Every change starts with a Task Contract. Before writing code, create a `.spec.md` file in `specs/` that defines what you're building — the intent, the technical decisions that are already fixed, the files you'll touch, and the BDD scenarios that define "done." Then implement against the Contract and verify with `lifecycle`. (Legacy `.spec` files are also supported.)

```bash
# 1. Create a task contract for your change
agent-spec init --level task --lang en --name "my-feature"
# Edit the generated spec: fill in Intent, Decisions, Boundaries, Completion Criteria

# 2. Check that the contract itself is well-written
agent-spec lint specs/my-feature.spec.md --min-score 0.7

# 3. Implement your change

# 4. Verify against the contract
agent-spec lifecycle specs/my-feature.spec.md --code . --change-scope worktree --format json

# 5. Run the repo-wide guard before committing
agent-spec guard --spec-dir specs --code .

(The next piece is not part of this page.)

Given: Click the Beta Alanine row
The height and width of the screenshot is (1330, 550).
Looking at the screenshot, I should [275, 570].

# 6. Generate the PR description
agent-spec explain specs/my-feature.spec.md --code . --format markdown
```

The `guard` pre-commit hook is installed via `agent-spec install-hooks`. It checks all specs in `specs/` against your staged changes — your commit will be blocked if any contract fails.

### Project-level rules

The file `specs/project.spec` defines constraints that every task spec inherits. Read it before writing your first Contract — it tells you what the project enforces globally (e.g. "all public CLI behavior must have regression tests," "verification results must distinguish pass/fail/skip/uncertain").

### Roadmap specs

Future work lives in `specs/roadmap/`. These are real Task Contracts but they are not checked by the default `guard` run. When a roadmap spec is ready for implementation, promote it to the top-level `specs/` directory. See `specs/roadmap/README.md` for the promotion rule.

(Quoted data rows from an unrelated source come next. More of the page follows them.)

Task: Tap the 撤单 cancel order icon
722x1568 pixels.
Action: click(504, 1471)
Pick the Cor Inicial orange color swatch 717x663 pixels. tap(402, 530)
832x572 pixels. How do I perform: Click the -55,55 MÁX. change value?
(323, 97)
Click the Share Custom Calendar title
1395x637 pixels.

### Using AI agents to contribute

If you use Claude Code, Codex, Cursor, or another AI coding agent, install the skills from the [`skills/`](skills) directory (see [AI Agent Skills](#ai-agent-skills) above).

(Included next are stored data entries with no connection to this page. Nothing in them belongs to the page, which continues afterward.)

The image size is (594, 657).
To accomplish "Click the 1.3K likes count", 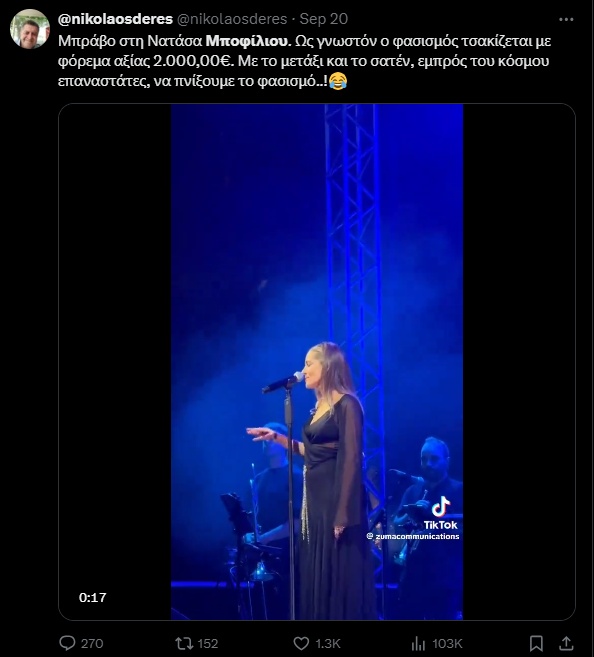I will 328,643.
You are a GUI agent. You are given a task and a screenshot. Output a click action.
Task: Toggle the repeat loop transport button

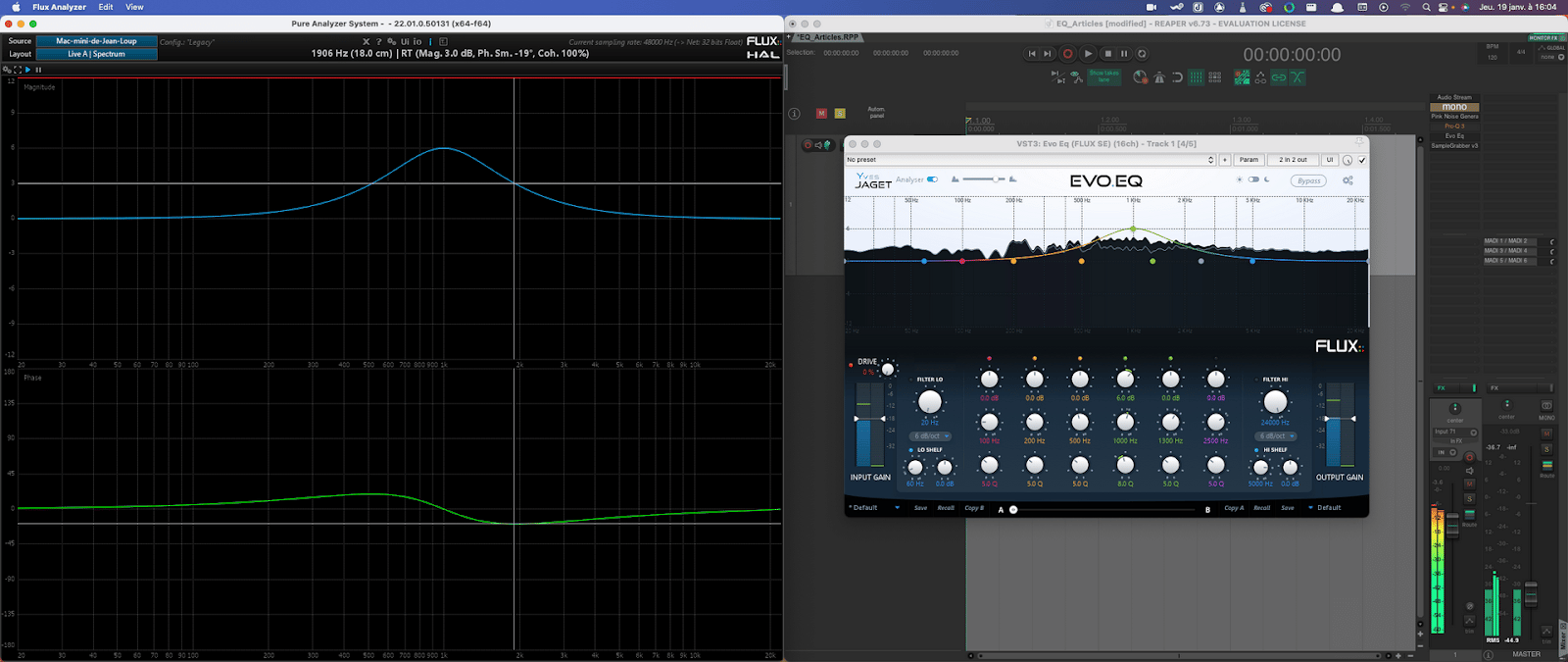click(1142, 54)
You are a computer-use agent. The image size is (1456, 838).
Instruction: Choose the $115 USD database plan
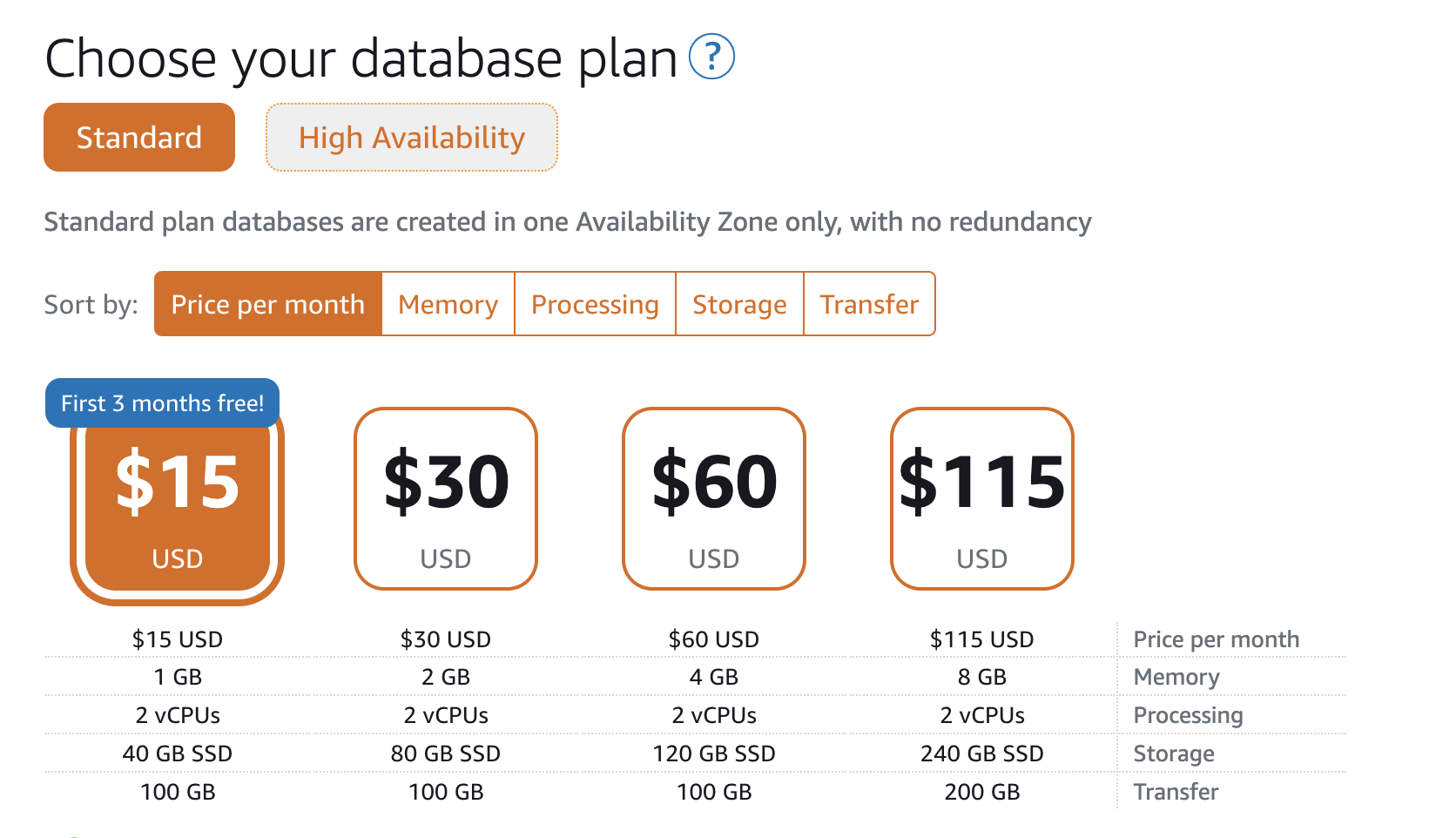pos(982,499)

The `agent-spec-tool-first` skill tells the agent to read the Contract first, implement within its Boundaries, run `lifecycle` to verify, and retry on failure without modifying the spec. The `agent-spec-authoring` skill helps the agent draft or revise Task Contracts in the DSL. The `agent-spec-estimate` skill maps Contract elements to round-based effort estimates for sprint planning.

For agents without skill support, the project includes `AGENTS.md` (Codex), `.cursorrules` (Cursor), and `.aider.conf.yml` (Aider) with the essential command reference.

### What we review

Pull requests are evaluated through Contract Acceptance, not line-by-line code review. The reviewer checks two things: is the Contract definition correct (does it capture the right intent and edge cases), and did all verifications pass (lifecycle reports all-green). If both are yes, the PR is approved.

This means the quality of your Contract matters as much as the quality of your code. A well-written Contract with thorough exception-path scenarios is a stronger contribution than clever code with a thin spec.